# Text shown
=== Section Start ===

Psilocybin — a hallucinogen from ‘magic’ mushrooms — can help reduce the symptoms of severe depression, a new study finds.
Psilocybin is also currently being tested for alcoholism, smoking cessation, and in people with advanced cancer.
The small study gave psilocybin to 12 people with treatment-resistant depression.
The hallucinogen was found to be well-tolerated and safe to use.
Along with supportive therapy, the psilocybin helped half the participants to feel better up to three months later.
Dr Robin Carhart-Harris, the study’s first author, said:
“This is the first time that psilocybin has been investigated as a potential treatment for major depression.
Treatment-resistant depression is common, disabling and extremely difficult to treat.
New treatments are urgently needed, and our study shows that psilocybin is a promising area of future research.
The results are encouraging and we now need larger trials to understand whether the effects we saw in this study translate into long-term benefits, and to study how psilocybin compares to other current treatments.”
Participants in the study had been ill with depression for an average of 17 years.
All had tried antidepressants twice and most had already had psychotherapy.
They were given a therapeutic dose of 25mg while being monitored by two psychiatrists.
Professor David Nutt, one of the study’s co-authors, said:
“Previous animal and human brain imaging studies have suggested that psilocybin may have effects similar to other antidepressant treatments.

=== Section End ===

# Actions to take
A. In the psilocybin study text, print everything from "The hallucinogen was" down to "of 17 years.".
B. Answer these questions from the psilocybin study text:
(i) How many people with treatment-resistant depression were given psilocybin?
(ii) For how many years, on average, had the participants been ill with depression?
(iii) What dose of psilocybin were the participants given?
C. Go on with the psilocybin depression study text, starting after its last sentence.
The items after this point have nothing to do with the psilocybin study text.

# Collected data entries
=== Section Start ===

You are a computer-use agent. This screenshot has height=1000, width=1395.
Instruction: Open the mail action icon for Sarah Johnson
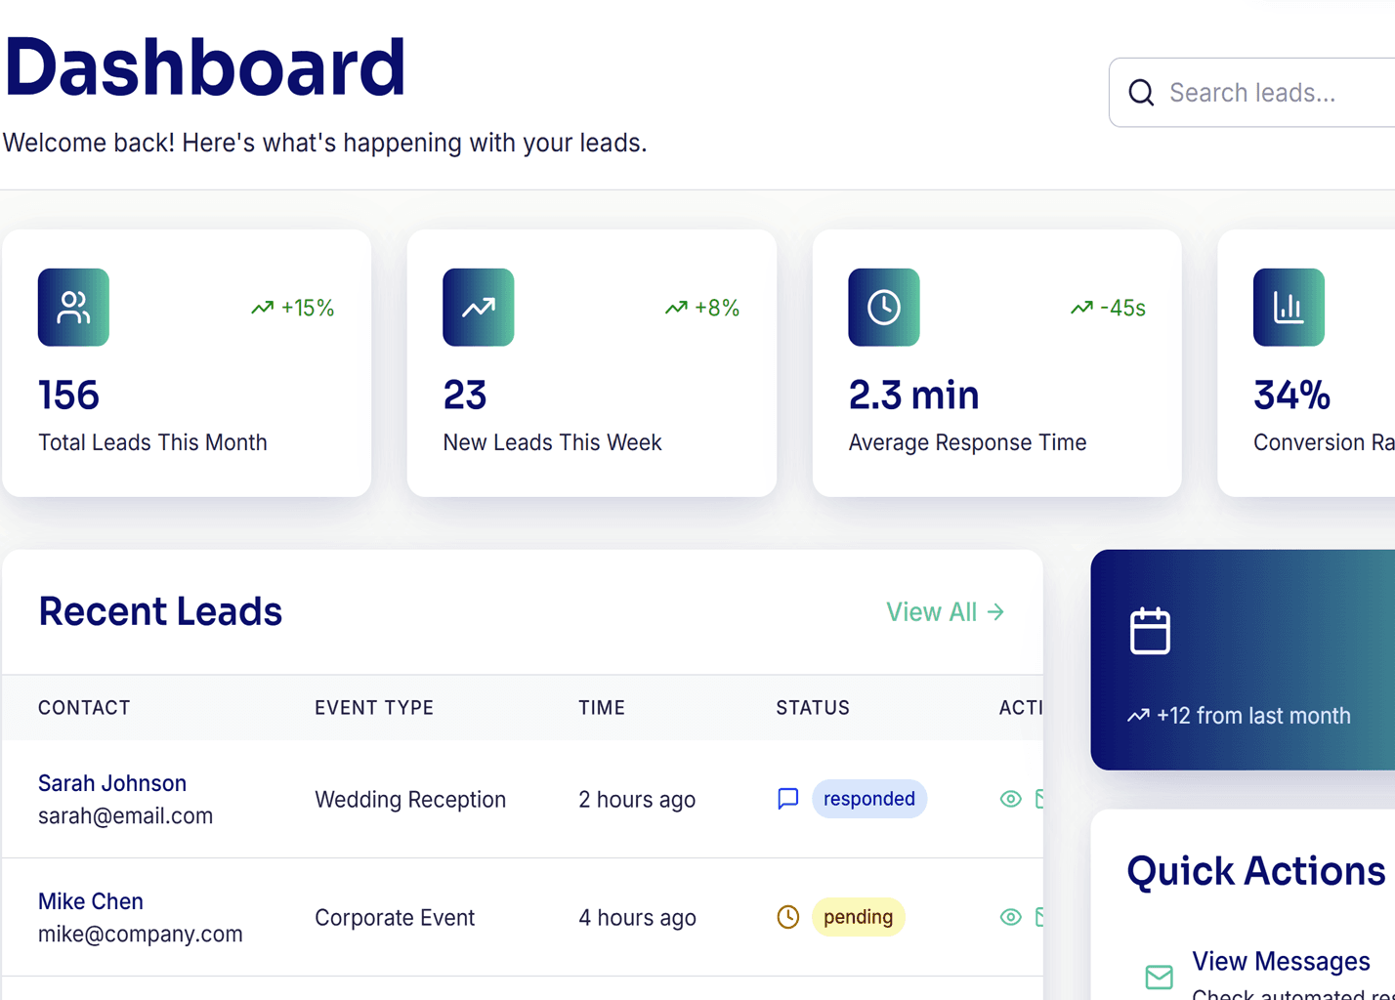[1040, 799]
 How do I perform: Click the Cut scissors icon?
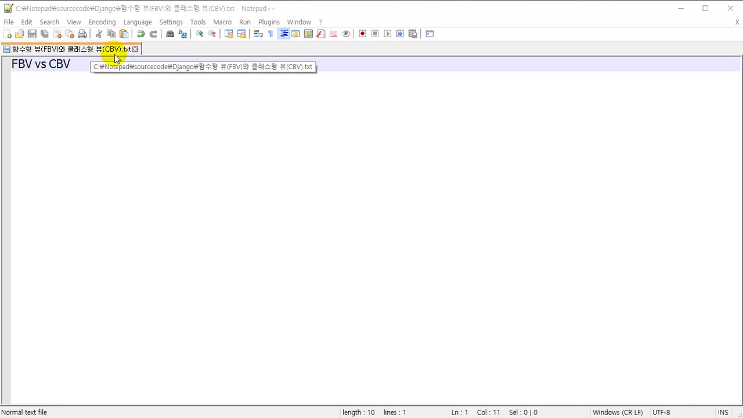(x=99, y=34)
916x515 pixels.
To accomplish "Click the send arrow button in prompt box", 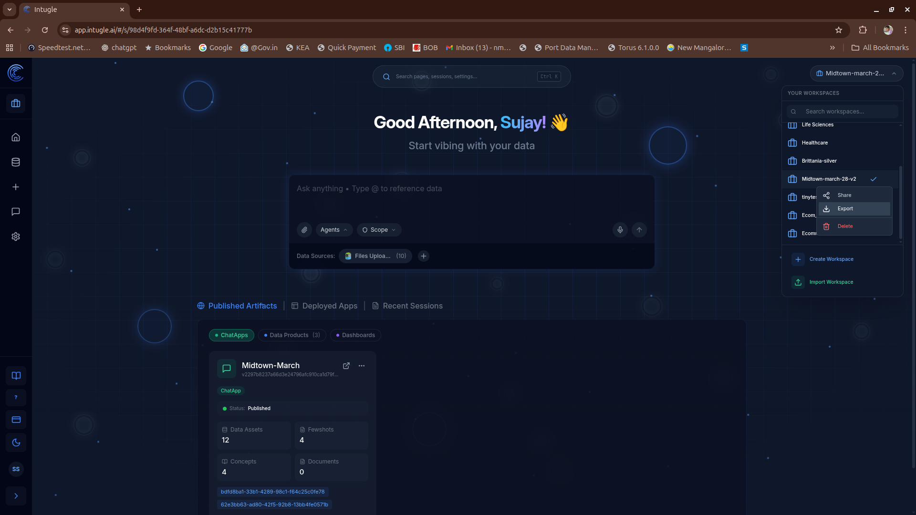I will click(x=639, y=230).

=== Section End ===

# Outputs in order
A.
The hallucinogen was found to be well-tolerated and safe to use.
Along with supportive therapy, the psilocybin helped half the participants to feel better up to three months later.
Dr Robin Carhart-Harris, the study’s first author, said:
“This is the first time that psilocybin has been investigated as a potential treatment for major depression.
Treatment-resistant depression is common, disabling and extremely difficult to treat.
New treatments are urgently needed, and our study shows that psilocybin is a promising area of future research.
The results are encouraging and we now need larger trials to understand whether the effects we saw in this study translate into long-term benefits, and to study how psilocybin compares to other current treatments.”
Participants in the study had been ill with depression for an average of 17 years.

B.
(i) 12 people
(ii) 17 years
(iii) 25mg

C.
Psilocybin targets the serotonin receptors in the brain, just as most antidepressants do, but it has a very different chemical structure to currently available antidepressants and acts faster than traditional antidepressants.”
Professor Philip Cowen, writing in a linked commentary, said:
“The key observation that might eventually justify the use of a drug like psilocybin in treatment-resistant depression is demonstration of sustained benefit in patients who previously have experienced years of symptoms despite conventional treatments, which makes longer-term outcomes particularly important.
The data at 3 month follow-up (a comparatively short time in patients with extensive illness duration) are promising but not completely compelling, with about half the group showing significant depressive symptoms.
Further follow-ups using detailed qualitative interviews with patients and family could be very helpful in enriching the assessment.”
The study was published in the journal The Lancet Psychiatry (Mithoefer et al., 2016).